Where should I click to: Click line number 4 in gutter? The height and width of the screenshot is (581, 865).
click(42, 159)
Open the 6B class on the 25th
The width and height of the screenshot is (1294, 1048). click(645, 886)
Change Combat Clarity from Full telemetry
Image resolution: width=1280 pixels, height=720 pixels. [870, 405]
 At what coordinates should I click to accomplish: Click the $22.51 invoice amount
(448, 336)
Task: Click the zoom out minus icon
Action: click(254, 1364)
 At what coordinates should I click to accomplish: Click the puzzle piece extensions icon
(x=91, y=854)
= = = =
Write out every one of the records above, word for word.

Where should I click to: Click line number 4 in gutter? The height and width of the screenshot is (581, 865).
click(42, 159)
Open the 6B class on the 25th
The width and height of the screenshot is (1294, 1048). click(645, 886)
Change Combat Clarity from Full telemetry
Image resolution: width=1280 pixels, height=720 pixels. [870, 405]
 At what coordinates should I click to accomplish: Click the $22.51 invoice amount
(448, 336)
Task: Click the zoom out minus icon
Action: click(254, 1364)
 At what coordinates should I click to accomplish: Click the puzzle piece extensions icon
(x=91, y=854)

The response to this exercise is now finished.